+++ SOURCE EXCERPT +++
End of 'endo' unclear on Labor Day

End of 'endo' unclear on Labor Day
The President is being criticized for supposedly reneging on his campaign promise to end contractualization in the country, tossing the responsibility to Congress.
Edd Gumban

MANILA, Philippines — Until Monday morning, a day before a massive Labor Day rally that groups say will be the biggest in decades, it was unclear whether President Rodrigo Duterte would sign an executive order on job contractual labor, or "endo."

"Endo", from "end of contract", initially referred to the practice of short-term contracts short of the six months that would make a worker a regular employee with benefits. It has since been expanded to include contractual labor in general, which, IBON think tank contributes to "the prevalence of jobs that are insecure, low-paying, and lacking in benefits."
"I can confirm that there might be an EO that may or may not be signed depending on [a meeting between President Rodrigo Duterte and Labor Secretary Silvestre Bello III] tonight," presidential spokesperson Harry Roque said in a press briefing on Monday.

Last year, the Labor department issued an order imposing a ban on labor-only contracting, strictly regulating lawful contractual arrangements, and including workers in inspecting compliance with labor standards and laws. 
Other practices that were prohibited include:

  • the farming of work through "cabo" or persons that, under the guise of a labor organization, cooperative or any entity, supplies workers to an employer
  • contracting out of job or work through an in-house agency
  • contracting out of job or work through an in-house cooperative which merely supplies workers to the principal
  • contracting out of a job or work by reason of a strike or lockout
  • and contracting out of a job or work being performed by union members

The order also prohibited contractors and subcontractors from requiring their employees to perform functions that are currently being performed by the regular employees of the principal.

An executive order was seen as a stronger measure against other forms of contractualization and one that Dutetre, while a candidate for president, said he could do in a matter of days.

Palace: Congress needed to end 'endo'

The Palace has said in recent weeks, however, that a total ban on contractualization is something that only Congress can do.
+++
WHAT YOU ARE ASKED TO DO:
Write the next few paragraphs of the news article on "endo" and contractual labor in the Philippines, picking up after its final sentence.
+++ DATA SHOWN +++
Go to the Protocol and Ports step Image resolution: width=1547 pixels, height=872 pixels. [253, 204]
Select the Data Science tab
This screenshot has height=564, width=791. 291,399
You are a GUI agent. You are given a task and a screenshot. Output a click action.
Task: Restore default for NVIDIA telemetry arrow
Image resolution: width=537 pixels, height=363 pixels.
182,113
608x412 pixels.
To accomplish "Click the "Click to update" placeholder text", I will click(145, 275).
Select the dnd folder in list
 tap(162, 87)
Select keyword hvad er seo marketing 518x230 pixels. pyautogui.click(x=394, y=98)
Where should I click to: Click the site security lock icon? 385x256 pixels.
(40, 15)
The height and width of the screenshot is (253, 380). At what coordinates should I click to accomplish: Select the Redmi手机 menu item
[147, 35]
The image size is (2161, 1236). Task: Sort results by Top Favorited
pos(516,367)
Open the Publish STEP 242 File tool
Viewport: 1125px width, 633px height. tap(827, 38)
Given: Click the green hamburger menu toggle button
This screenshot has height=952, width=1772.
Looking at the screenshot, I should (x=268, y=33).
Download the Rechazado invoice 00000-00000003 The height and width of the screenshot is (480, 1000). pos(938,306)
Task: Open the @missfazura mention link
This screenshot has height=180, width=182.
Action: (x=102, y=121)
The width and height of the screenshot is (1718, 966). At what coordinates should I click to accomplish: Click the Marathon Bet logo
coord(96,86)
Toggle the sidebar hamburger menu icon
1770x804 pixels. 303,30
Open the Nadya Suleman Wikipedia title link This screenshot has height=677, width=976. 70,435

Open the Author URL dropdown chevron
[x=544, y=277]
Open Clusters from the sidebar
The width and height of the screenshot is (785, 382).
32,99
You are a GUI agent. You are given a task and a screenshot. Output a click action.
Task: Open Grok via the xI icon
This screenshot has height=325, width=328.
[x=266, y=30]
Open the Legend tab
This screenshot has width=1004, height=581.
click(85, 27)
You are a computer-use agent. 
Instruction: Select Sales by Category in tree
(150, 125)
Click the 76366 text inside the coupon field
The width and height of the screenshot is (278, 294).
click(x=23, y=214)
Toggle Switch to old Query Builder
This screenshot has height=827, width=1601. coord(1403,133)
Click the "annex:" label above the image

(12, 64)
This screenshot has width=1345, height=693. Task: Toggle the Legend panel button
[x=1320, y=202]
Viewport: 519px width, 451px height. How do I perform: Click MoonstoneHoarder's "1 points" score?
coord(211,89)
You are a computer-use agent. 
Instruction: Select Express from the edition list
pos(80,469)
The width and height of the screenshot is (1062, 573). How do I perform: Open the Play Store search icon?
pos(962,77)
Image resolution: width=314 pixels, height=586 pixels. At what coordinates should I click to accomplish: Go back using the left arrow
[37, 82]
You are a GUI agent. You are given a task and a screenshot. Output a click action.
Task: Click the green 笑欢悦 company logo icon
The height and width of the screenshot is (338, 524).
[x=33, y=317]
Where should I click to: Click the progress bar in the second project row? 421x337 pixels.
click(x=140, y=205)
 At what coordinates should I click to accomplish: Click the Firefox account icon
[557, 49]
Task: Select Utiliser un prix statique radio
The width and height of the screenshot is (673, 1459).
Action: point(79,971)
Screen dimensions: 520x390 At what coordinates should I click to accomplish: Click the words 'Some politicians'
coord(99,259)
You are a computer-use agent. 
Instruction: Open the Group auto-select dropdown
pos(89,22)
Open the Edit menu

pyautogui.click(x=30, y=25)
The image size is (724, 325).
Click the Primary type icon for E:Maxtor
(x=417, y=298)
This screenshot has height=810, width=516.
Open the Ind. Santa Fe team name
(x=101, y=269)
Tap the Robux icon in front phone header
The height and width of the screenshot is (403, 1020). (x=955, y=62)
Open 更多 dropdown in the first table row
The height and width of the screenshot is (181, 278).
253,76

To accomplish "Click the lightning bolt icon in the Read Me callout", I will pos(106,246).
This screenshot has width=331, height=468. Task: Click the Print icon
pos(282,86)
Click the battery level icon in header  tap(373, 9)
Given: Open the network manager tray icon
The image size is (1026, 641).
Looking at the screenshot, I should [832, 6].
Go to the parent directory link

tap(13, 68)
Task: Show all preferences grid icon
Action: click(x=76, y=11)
+++
RESPONSE TO THE TASK:
"If you want something like a total ban on contractualization, you need a law to repeal or amend that particular provision of the Labor Code. An executive order is meant only to supplement or to give the implementing details of what the law provides," Senior Deputy Executive Secretary Menardo Guevarra, now Justice secretary, said in April.

The announcement came on the heels of the president saying in March that he is looking for a compromise on the issue of labor contractualization. "Don't make it hard for them to run the business the way they like it because that's their money," he said then.

"The president had fulfilled his election promise to do away with '555 endo'," Roque said on April 20, referring to five-month contracts given to workers.

READ: No more executive order on contractualization

Bello, on the same day, said that Duterte is set to release on Labor Day "a certification as priority the pending bill on security of tenure, which mirrors the proposed EO the president is supposed to sign."

The House has already passed House Bill No. 6908, the Security of Tenure bill, but a counterpart bill is still at the committee level at the Senate.

"The certification from the president will be a signal for the Senate to give it priority," Bello said.

Workers see broken promise

But workers groups see this move as the president wavering on his campaign promise.

"First of all, House Bill 6908 is no different from Department Order 174. It only legitimizes the existence of agencies and offers farcical "regularization" under agencies. They term this "regular contractuals," which is a laughable oxymoron. Second, Article 106 of the Labor Code explicitly allows the Labor Secretary (and in effect, the president) to prohibit contractualization," Luke Espiritu, Bukluran ng Manggagawang Pilipino national president, said. 

HB 6908 requires job contractors to have licenses and holds that "relievers, project and seasonal employees shall enjoy the rights of regular employees for the duration of the engagement, project or season."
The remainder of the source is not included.